Study text Block Start
Personal information
- Full name: Marie Antoinette Sarangaya Leviste
- Nationality: Philippines
- Discipline: Show jumping, dressage
- Born: August 5, 1973 (age 52)
- Home town: Lipa, Batangas
- Height: 5 ft 2 in (1.57 m)
- Weight: 112 lb (51 kg; 8 st 0 lb)
- Horse: Century Magic; Globe Platinum Maktub; Lacoste 162; ;

Website
- www.tonileviste.com.ph

Medal record
Representing Philippines
Equestrian
Asian Games
| Silver medal – second place | 2002 Busan | Team jumping |
Southeast Asian Games
| Gold medal – first place | 2005 Manila | Team jumping |
| Silver medal – second place | 2011 Jakarta–Palembang | Individual jumping |
| Silver medal – second place | 2011 Jakarta–Palembang | Teamjumping |
| Silver medal – second place | 2005 Manila | Individual jumping |

= Toni Leviste =

Filipino equestrian

Marie Antoinette "Toni" Sarangaya Leviste (born August 5, 1973) is a Filipina equestrian athlete. Leviste has represented the Philippines in international competitions, such as the FEI World Cup Show, the Southeast Asian Games, the Asian Games and the Summer Olympics. Leviste has also been awarded the Philippine Sportswriters Association (PSA) Rider of the Year award from 1992 until 2005.

==Early life and education==
Marie Antoinette Leviste was born on 	August 5, 1973. Her parents are former Batangas governor Antonio Leviste and Celia Sarangaya.

From 1989 to 2008, politician Loren Legarda was Leviste's stepmother, as Legarda was married to Antonio Leviste. Businessman and legislator Leandro Legarda Leviste of Batangas's 1st congressional district is Toni Leviste's half-brother.

Leviste was inspired to take up horse riding after an activity at Camp John Hay in Baguio. She attended the Ateneo de Manila University and pursued degrees on philosophy and political science.

==Career==
Leviste had her first jumping competition at age ten. She became part of the Philippine national team in 1990.

Toni Leviste first gained local media attention in 1999 when she won third place in the Sunshine Tour Grand Prix which was held in Jerez de la Frontera, Spain. In the same year, she competed at the World Cup Showjumping Finals, held at Goteborg, Sweden. During this time, she was the first equestrian to represent a country within Southeast Asia in the World Cup.
Study text Block End
* _Required action 1_
According to the Toni Leviste text, in what year did she join the Philippine national team?
* _Required action 2_
Transcribe a passage of the Toni Leviste text, beginning at the words "From 1989 to" and stopping after "and political science.".
Work only from the Toni Leviste text.
Data extract Block Start
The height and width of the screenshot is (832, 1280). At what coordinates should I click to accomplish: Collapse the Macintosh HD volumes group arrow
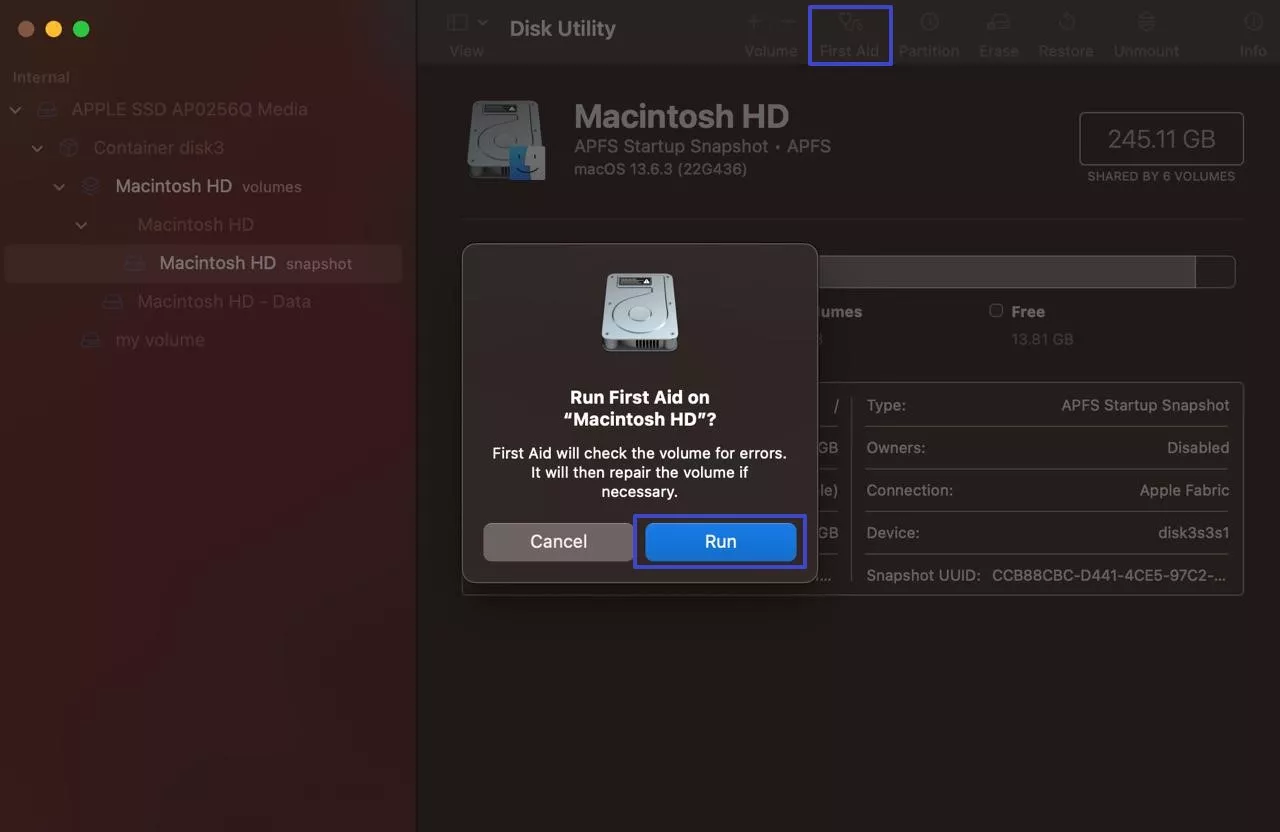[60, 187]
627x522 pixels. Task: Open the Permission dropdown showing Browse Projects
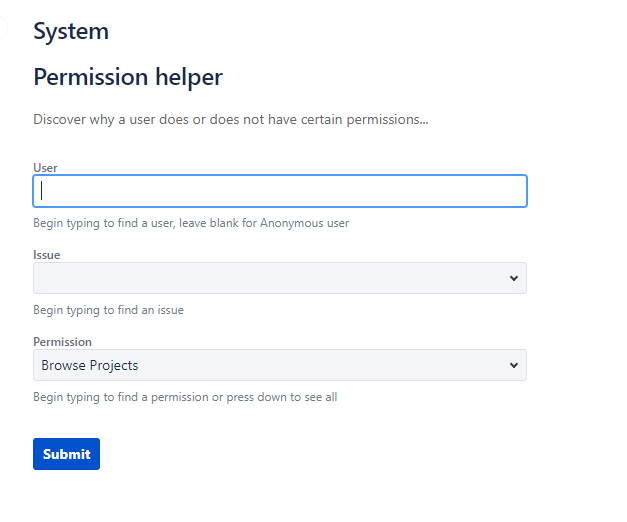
Data extract Block End
Data extract Block Start
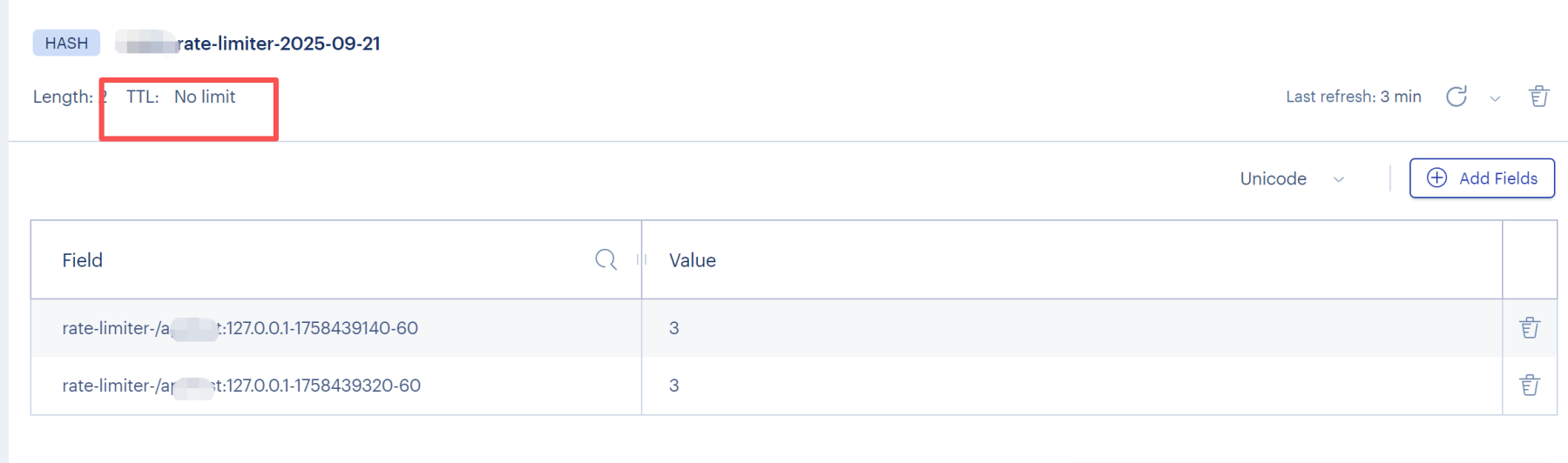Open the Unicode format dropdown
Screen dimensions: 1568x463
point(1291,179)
Data extract Block End
* _Task output 1_
1990

* _Task output 2_
From 1989 to 2008, politician Loren Legarda was Leviste's stepmother, as Legarda was married to Antonio Leviste. Businessman and legislator Leandro Legarda Leviste of Batangas's 1st congressional district is Toni Leviste's half-brother.

Leviste was inspired to take up horse riding after an activity at Camp John Hay in Baguio. She attended the Ateneo de Manila University and pursued degrees on philosophy and political science.